== Task to carry out ==
Copy each of the following items word for word, with nothing changed.

== Data records ==
◇ ◇ ◇ ◇ ◇
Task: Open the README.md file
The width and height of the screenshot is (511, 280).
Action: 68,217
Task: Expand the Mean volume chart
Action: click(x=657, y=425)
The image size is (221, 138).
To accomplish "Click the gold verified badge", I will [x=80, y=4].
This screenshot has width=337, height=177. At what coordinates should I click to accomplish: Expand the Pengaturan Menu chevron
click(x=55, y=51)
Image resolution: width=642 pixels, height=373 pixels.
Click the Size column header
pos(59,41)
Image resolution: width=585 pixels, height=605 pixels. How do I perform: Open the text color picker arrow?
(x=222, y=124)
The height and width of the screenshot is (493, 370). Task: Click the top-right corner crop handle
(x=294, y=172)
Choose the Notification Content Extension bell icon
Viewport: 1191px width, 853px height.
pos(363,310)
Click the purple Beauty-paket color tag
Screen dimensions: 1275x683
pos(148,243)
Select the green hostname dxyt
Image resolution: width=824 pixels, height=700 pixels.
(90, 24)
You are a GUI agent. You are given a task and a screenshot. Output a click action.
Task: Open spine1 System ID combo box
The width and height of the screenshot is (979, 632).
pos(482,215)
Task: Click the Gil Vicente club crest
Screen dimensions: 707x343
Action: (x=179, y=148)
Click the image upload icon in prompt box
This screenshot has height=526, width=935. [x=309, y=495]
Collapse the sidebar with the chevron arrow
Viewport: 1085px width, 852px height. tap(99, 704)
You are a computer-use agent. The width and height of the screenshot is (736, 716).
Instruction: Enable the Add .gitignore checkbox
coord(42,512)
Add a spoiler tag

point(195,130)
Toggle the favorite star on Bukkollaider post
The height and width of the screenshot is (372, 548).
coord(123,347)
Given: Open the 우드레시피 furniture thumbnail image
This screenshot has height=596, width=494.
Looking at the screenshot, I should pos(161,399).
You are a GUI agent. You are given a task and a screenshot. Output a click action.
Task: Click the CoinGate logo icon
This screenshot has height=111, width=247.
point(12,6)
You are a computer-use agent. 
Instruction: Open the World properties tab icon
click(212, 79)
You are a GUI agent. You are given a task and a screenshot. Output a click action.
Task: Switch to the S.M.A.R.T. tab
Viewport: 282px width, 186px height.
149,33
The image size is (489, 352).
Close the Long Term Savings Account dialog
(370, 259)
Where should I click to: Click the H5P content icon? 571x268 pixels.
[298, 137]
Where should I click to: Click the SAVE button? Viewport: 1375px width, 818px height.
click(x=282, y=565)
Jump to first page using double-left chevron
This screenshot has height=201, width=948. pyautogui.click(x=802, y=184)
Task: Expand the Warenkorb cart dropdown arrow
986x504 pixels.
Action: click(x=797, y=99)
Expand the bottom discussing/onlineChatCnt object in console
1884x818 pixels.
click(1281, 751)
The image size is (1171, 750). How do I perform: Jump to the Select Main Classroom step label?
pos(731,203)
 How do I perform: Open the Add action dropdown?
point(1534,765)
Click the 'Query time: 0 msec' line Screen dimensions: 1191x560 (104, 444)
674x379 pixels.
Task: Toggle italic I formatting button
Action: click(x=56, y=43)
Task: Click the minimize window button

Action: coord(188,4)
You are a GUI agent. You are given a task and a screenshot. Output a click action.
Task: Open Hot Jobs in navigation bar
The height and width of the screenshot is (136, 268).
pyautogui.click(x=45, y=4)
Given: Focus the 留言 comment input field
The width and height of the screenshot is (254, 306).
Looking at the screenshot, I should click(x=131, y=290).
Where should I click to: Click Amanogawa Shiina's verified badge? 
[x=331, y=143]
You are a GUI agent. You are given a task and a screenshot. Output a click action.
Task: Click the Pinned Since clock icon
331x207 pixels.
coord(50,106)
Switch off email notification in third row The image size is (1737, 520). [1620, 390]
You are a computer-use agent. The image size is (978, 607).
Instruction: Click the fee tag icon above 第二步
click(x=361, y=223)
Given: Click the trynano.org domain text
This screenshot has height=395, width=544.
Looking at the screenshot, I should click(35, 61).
◇ ◇ ◇ ◇ ◇
== Solution for this problem ==
Task: Open the README.md file
The width and height of the screenshot is (511, 280).
Action: 68,217
Task: Expand the Mean volume chart
Action: click(x=657, y=425)
The image size is (221, 138).
To accomplish "Click the gold verified badge", I will [x=80, y=4].
This screenshot has width=337, height=177. At what coordinates should I click to accomplish: Expand the Pengaturan Menu chevron
click(x=55, y=51)
Image resolution: width=642 pixels, height=373 pixels.
Click the Size column header
pos(59,41)
Image resolution: width=585 pixels, height=605 pixels. How do I perform: Open the text color picker arrow?
(x=222, y=124)
The height and width of the screenshot is (493, 370). Task: Click the top-right corner crop handle
(x=294, y=172)
Choose the Notification Content Extension bell icon
Viewport: 1191px width, 853px height.
pos(363,310)
Click the purple Beauty-paket color tag
Screen dimensions: 1275x683
pos(148,243)
Select the green hostname dxyt
Image resolution: width=824 pixels, height=700 pixels.
(90, 24)
You are a GUI agent. You are given a task and a screenshot. Output a click action.
Task: Open spine1 System ID combo box
The width and height of the screenshot is (979, 632).
pos(482,215)
Task: Click the Gil Vicente club crest
Screen dimensions: 707x343
Action: (x=179, y=148)
Click the image upload icon in prompt box
This screenshot has height=526, width=935. [x=309, y=495]
Collapse the sidebar with the chevron arrow
Viewport: 1085px width, 852px height. tap(99, 704)
You are a computer-use agent. The width and height of the screenshot is (736, 716).
Instruction: Enable the Add .gitignore checkbox
coord(42,512)
Add a spoiler tag

point(195,130)
Toggle the favorite star on Bukkollaider post
The height and width of the screenshot is (372, 548).
coord(123,347)
Given: Open the 우드레시피 furniture thumbnail image
This screenshot has height=596, width=494.
Looking at the screenshot, I should pos(161,399).
You are a GUI agent. You are given a task and a screenshot. Output a click action.
Task: Click the CoinGate logo icon
This screenshot has height=111, width=247.
point(12,6)
You are a computer-use agent. 
Instruction: Open the World properties tab icon
click(212, 79)
You are a GUI agent. You are given a task and a screenshot. Output a click action.
Task: Switch to the S.M.A.R.T. tab
Viewport: 282px width, 186px height.
149,33
The image size is (489, 352).
Close the Long Term Savings Account dialog
(370, 259)
Where should I click to: Click the H5P content icon? 571x268 pixels.
[298, 137]
Where should I click to: Click the SAVE button? Viewport: 1375px width, 818px height.
click(x=282, y=565)
Jump to first page using double-left chevron
This screenshot has height=201, width=948. pyautogui.click(x=802, y=184)
Task: Expand the Warenkorb cart dropdown arrow
986x504 pixels.
Action: click(x=797, y=99)
Expand the bottom discussing/onlineChatCnt object in console
1884x818 pixels.
click(1281, 751)
The image size is (1171, 750). How do I perform: Jump to the Select Main Classroom step label?
pos(731,203)
 How do I perform: Open the Add action dropdown?
point(1534,765)
Click the 'Query time: 0 msec' line Screen dimensions: 1191x560 (104, 444)
674x379 pixels.
Task: Toggle italic I formatting button
Action: click(x=56, y=43)
Task: Click the minimize window button

Action: coord(188,4)
You are a GUI agent. You are given a task and a screenshot. Output a click action.
Task: Open Hot Jobs in navigation bar
The height and width of the screenshot is (136, 268).
pyautogui.click(x=45, y=4)
Given: Focus the 留言 comment input field
The width and height of the screenshot is (254, 306).
Looking at the screenshot, I should click(x=131, y=290).
Where should I click to: Click Amanogawa Shiina's verified badge? 
[x=331, y=143]
You are a GUI agent. You are given a task and a screenshot. Output a click action.
Task: Click the Pinned Since clock icon
331x207 pixels.
coord(50,106)
Switch off email notification in third row The image size is (1737, 520). [1620, 390]
You are a computer-use agent. The image size is (978, 607).
Instruction: Click the fee tag icon above 第二步
click(x=361, y=223)
Given: Click the trynano.org domain text
This screenshot has height=395, width=544.
Looking at the screenshot, I should click(35, 61).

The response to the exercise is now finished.